17 Gennaio 2020

Le “sanzioni” in capo al committente nei contratti di appalto

di Sandro Cerato Scarica in PDF La scheda di EVOLUTION

In caso di mancata effettuazione delle ritenute, o di mancato versamento delle stesse, il committente di un contratto di appalto rientrante nell’ambito di applicazione dell’articolo 4 D.L. 124/2019 può essere chiamato a rispondere delle sanzioni previste per l’impresa appaltatrice solo qualora non abbia ottemperato ai doveri previsti dai commi 1 e 3 del predetto articolo.

In caso contrario non può mai essere responsabile delle omissioni compiute dall’impresa appaltatrice.

L’articolo 17-bis D.Lgs. 241/1997, inserito dall’articolo 4 D.L. 124/2019, prevede nuovi obblighi per il versamento delle ritenute relative al lavoro dipendente in presenza di contratti di appalto, subappalto e di affidamento di importo complessivo annuo superiore ad euro 200.000 caratterizzati dal prevalente utilizzo di manodopera pressa la sede del committente e con utilizzo di beni strumentali del committente stesso.

In tale ipotesi, e salva la possibilità di richiedere una certificazione all’Agenzia delle entrate in presenza di determinati requisiti, il committente deve di fatto “controllare” che l’impresa appaltatrice abbia adempiuto correttamente al versamento delle ritenute in questione con riferimento ai lavoratori dipendenti impiegati nello specifico contratto.

Al fine di consentire al committente di verificare il corretto adempimento degli obblighi in materia di ritenute è previsto che l’impresa appaltatrice trasmetta al committente copia dei modelli F24 (specifici per il contratto in essere) nonché una serie di informazioni dettagliate sui lavoratori impiegati (ore lavorate, retribuzione, dettaglio ritenute, ecc.).

Laddove il committente rilevi che l’appaltatrice non abbia adempiuto correttamente ai propri obblighi (errata determinazione delle ritenute o mancato versamento delle ritenute stesse) deve sospendere il pagamento dei corrispettivi per un importo massimo del 20% del totale pattuito (ovvero per un importo pari alle ritenute non versate), nonché comunicare tale inadempimento all’Agenzia delle entrate entro 90 giorni.

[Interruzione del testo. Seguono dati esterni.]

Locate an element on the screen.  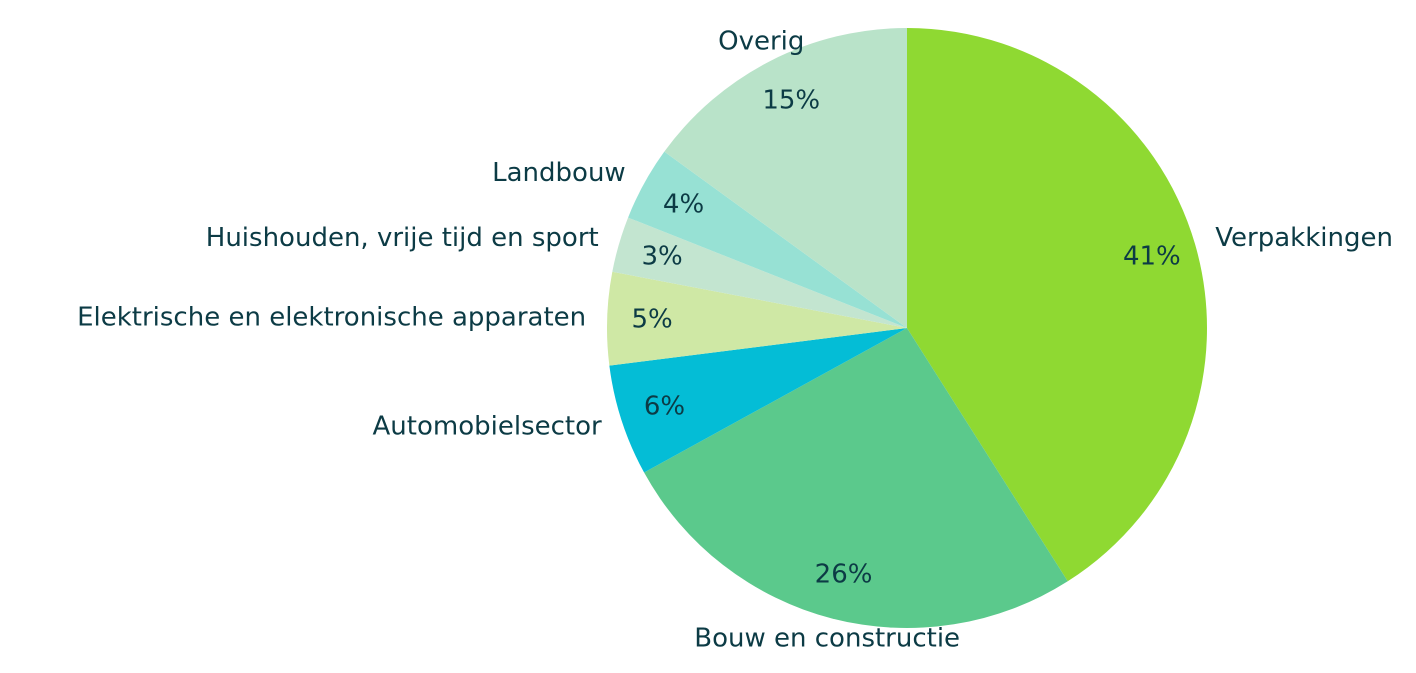
value-label: 4% is located at coordinates (684, 205).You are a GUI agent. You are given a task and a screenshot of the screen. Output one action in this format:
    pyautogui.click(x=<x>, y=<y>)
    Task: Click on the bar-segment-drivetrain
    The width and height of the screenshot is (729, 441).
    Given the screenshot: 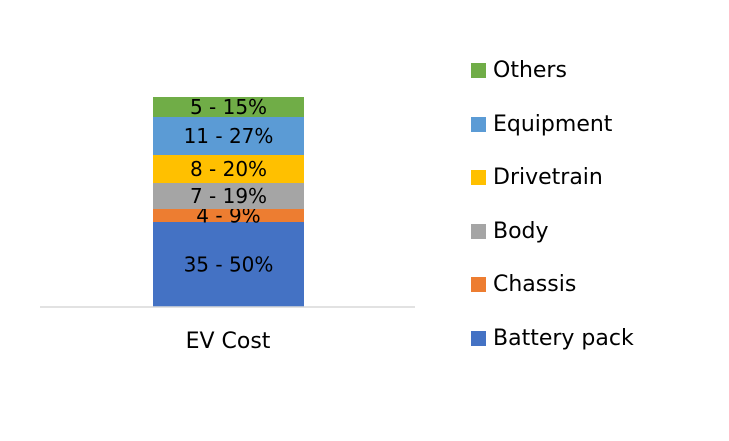 What is the action you would take?
    pyautogui.click(x=228, y=169)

In questo contesto può essere chiamato in causa anche il committente, precisando sin da subito che la sua responsabilità è necessariamente collegata all’eventuale inadempimento da parte dell’impresa appaltatrice in relazione ai corretti obblighi di effettuazione e versamento delle ritenute.

Infatti, laddove quest’ultimo svolga in maniera corretta i propri obblighi di sostituto d’imposta nessuna responsabilità può essere addossata al committente, anche laddove quest’ultimo non abbia adempiuto agli obblighi sopra descritti.

Pertanto, affinché via sia una responsabilità del committente è necessario un inadempimento dell’impresa appaltatrice ed una condotta omissiva del committente stesso con riguardo ai seguenti obblighi:

  • mancata richiesta dei modelli F24 o delle informazioni richieste;
  • assenza dei predetti documenti e mancata sospensione dei pagamenti;
  • mancata segnalazione all’Agenzia delle entrate nel termine dei 90 giorni.

In tali ipotesi, il committente è responsabile del versamento di una somma pari alla sanzione irrogata all’impresa appaltatrice in relazione alle proprie omissioni.

Non si tratta quindi di una responsabilità diretta ma di una sorta di responsabilità in solido con la controparte, la quale resta comunque responsabile delle sanzioni previste dalle seguenti disposizioni:

  • articolo 14 D.Lgs. 471/1997, secondo cui in caso di mancata esecuzione delle ritenute si applica la sanzione del 20% dell’ammontare non trattenuto;
  • articolo 13, comma 1, D.Lgs. 471/1997, che prevede la sanzione del 30% nell’ipotesi di omesso o ritardato versamento delle ritenute;
  • articolo 15 D.Lgs. 471/1997, in forza del quale “nei casi in cui i documenti utilizzati per i versamenti diretti non contengono gli elementi necessari per l’identificazione del soggetto che li esegue e per l’imputazione della somma versata, si applica la sanzione amministrativa da euro 100 a euro 500“.